# Exercise requirements
Take the line that contains "Task: Like the tweet with heart icon" as the start and the last line of the entries as the end, and print both and everything between them exactly, without the pictures.

# Raw data
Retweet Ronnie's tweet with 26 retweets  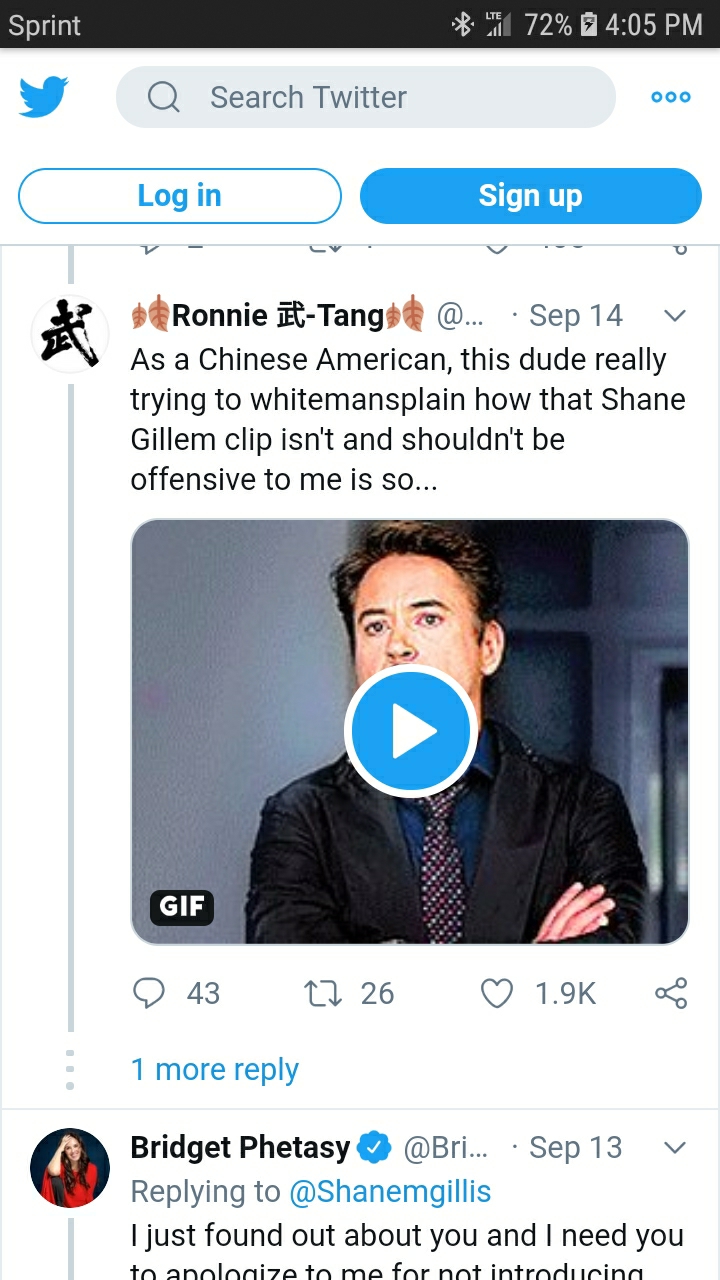(x=321, y=993)
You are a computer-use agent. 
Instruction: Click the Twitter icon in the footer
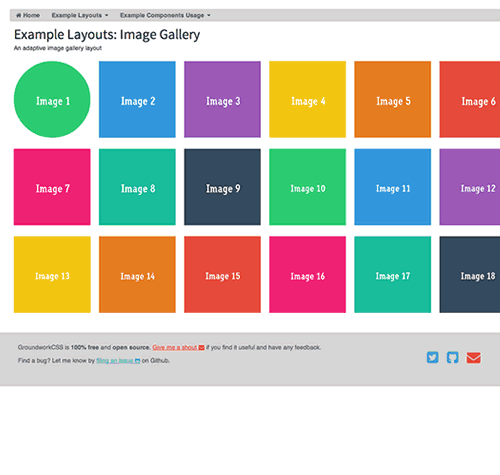(432, 357)
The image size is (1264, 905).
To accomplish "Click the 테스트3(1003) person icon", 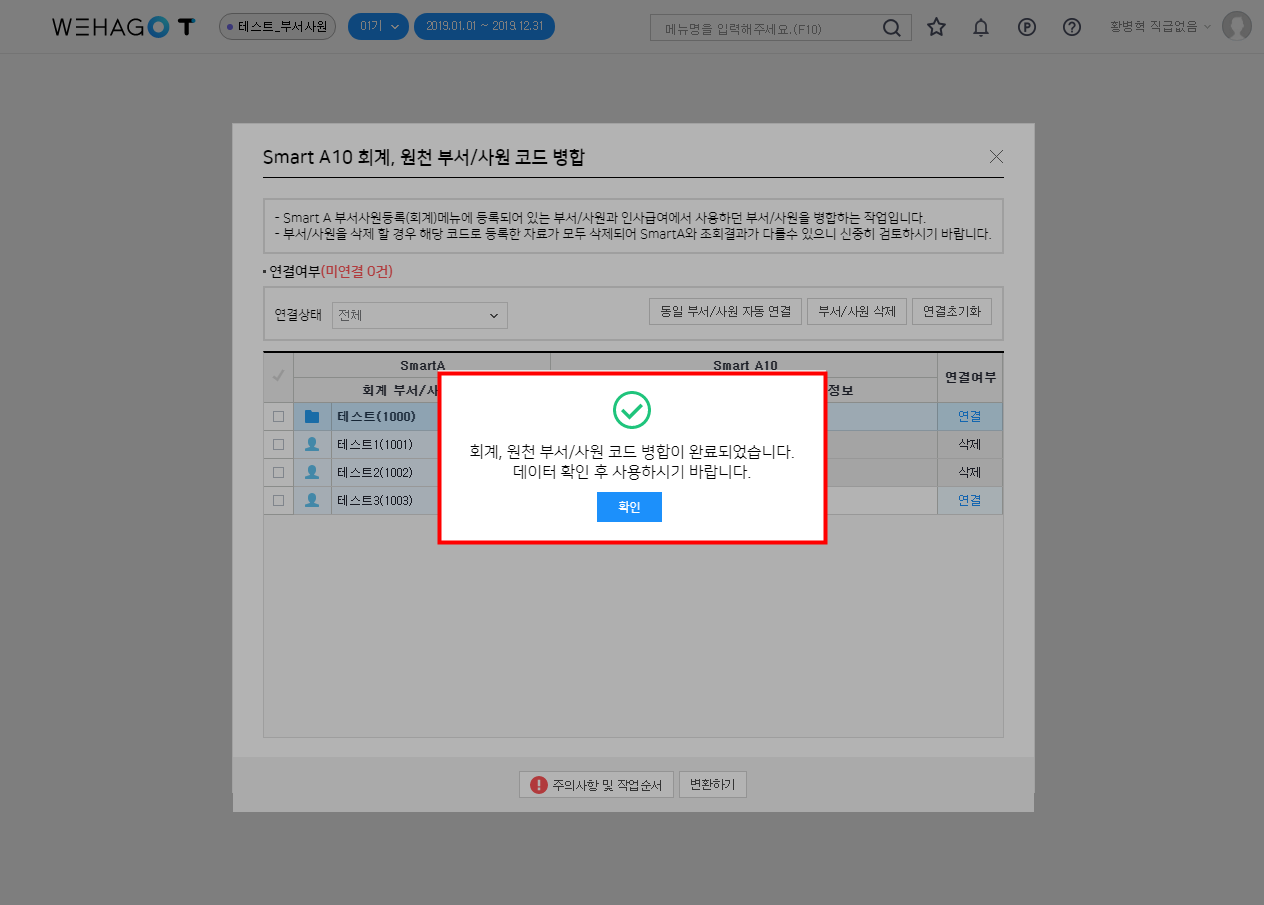I will (312, 501).
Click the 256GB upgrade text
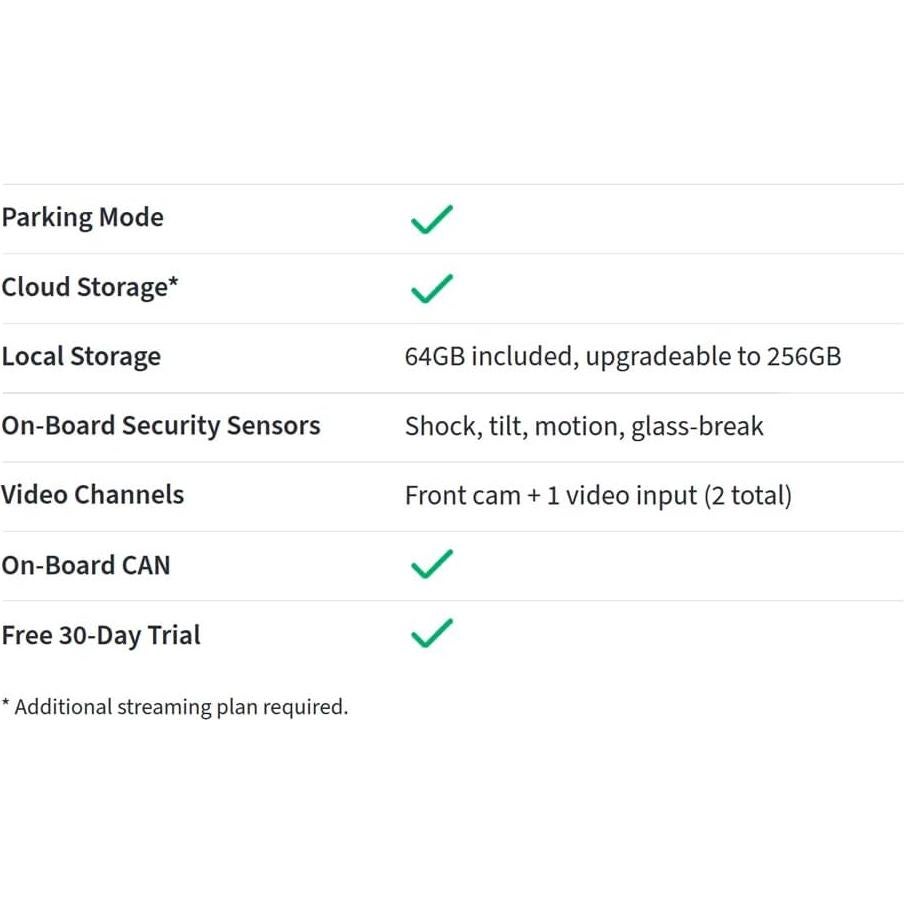The height and width of the screenshot is (904, 904). pyautogui.click(x=803, y=357)
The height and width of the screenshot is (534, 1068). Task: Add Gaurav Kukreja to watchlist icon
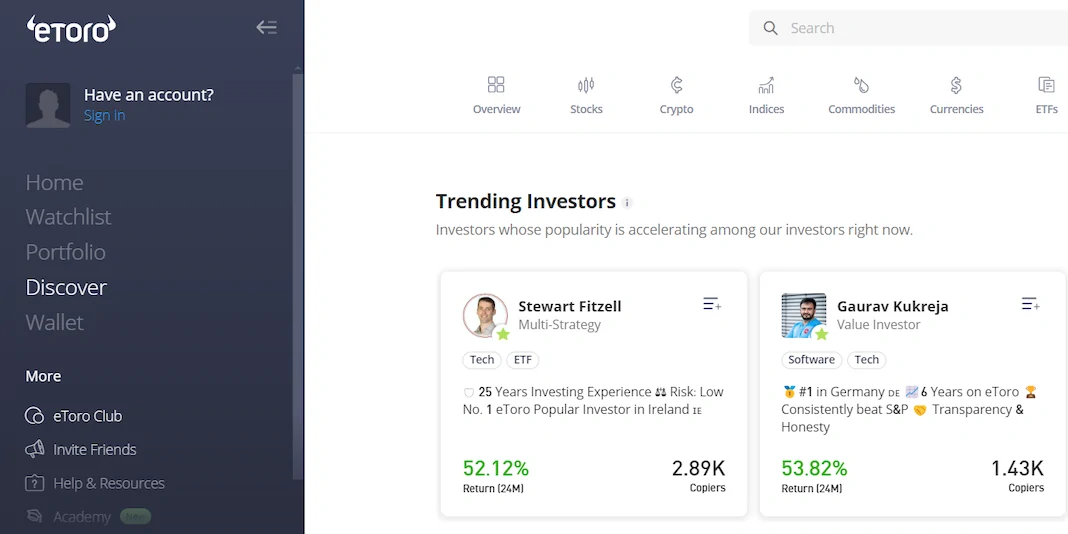coord(1030,304)
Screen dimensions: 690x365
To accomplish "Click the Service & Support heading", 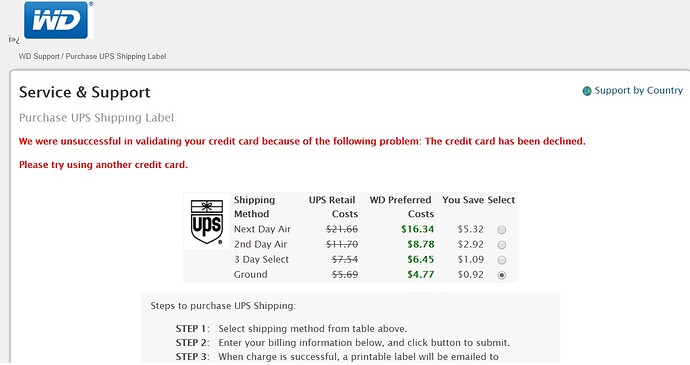I will (84, 92).
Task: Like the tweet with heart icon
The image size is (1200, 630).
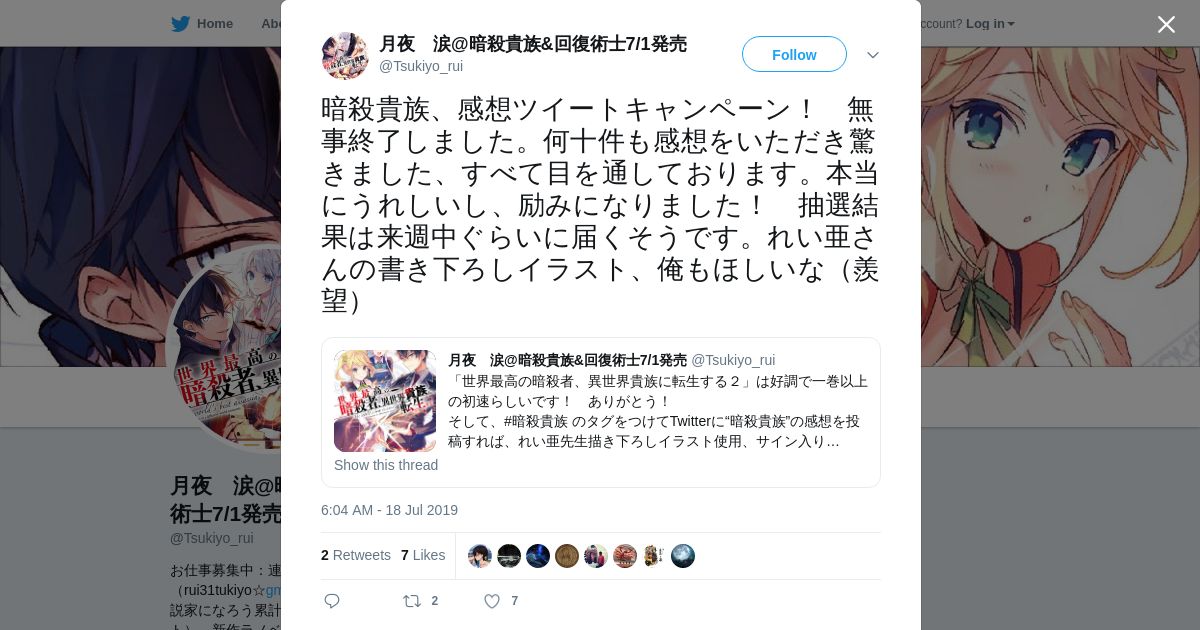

# Completed task
Task: Like the tweet with heart icon
The image size is (1200, 630).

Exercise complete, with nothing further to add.